原文
════

树状数组模板

0x00 前言

(我说我在快睡着的情况下写了个这你信吗

0x01 区间查询

#include<bits/stdc++.h>
#define int long long//跟同机房大佬学到的，懒到无可救药时可以写写，考试时千万别 
using namespace std;

const int N=5000100;
int n,m;
int tree[N];

int read(){
	int x=0,y=1;
	char c=getchar();
	while(c<'0'||c>'9'){
		if(c=='-')
			y=-1;
		c=getchar();
	}
	while(c>='0'&&c<='9'){
		x=x*10+c-'0';
		c=getchar();
	}
	return x*y;
}

int lowbit(int x){
    return x&-x;
}

void add(int x,int y){
    while(x<=n){
        tree[x]+=y;
        x+=lowbit(x);
    }
}

int sum(int x){
    int ans=0;
    while(x!=0){
        ans+=tree[x];
        x-=lowbit(x);
    }
    return ans;
}

signed main(){
    n=read();
    m=read();
    for(int i=1;i<=n;i++){
        int a;
        a=read();
        add(i,a);
    }
    for(int i=1;i<=m;i++){
        int a,b,c;
        a=read();
        b=read();
        c=read();
        if(a==1)

════

所给数据
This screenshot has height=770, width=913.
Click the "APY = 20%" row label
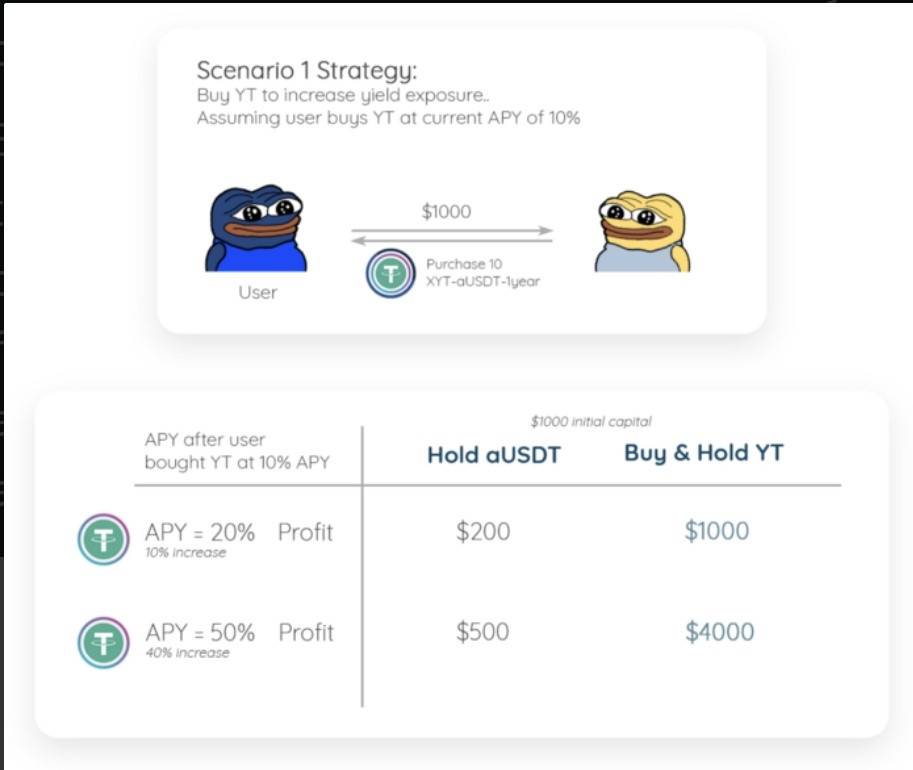click(x=200, y=532)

════

任务说明
原文在"#define int long long"这一行后面加了注释，说明了这种写法的来历和适用场合。请用一到三句话概括这条注释。

输出结果
作者说这种写法是跟同机房的大佬学来的。注释认为懒到无可救药时可以这样写，但考试时千万不要用。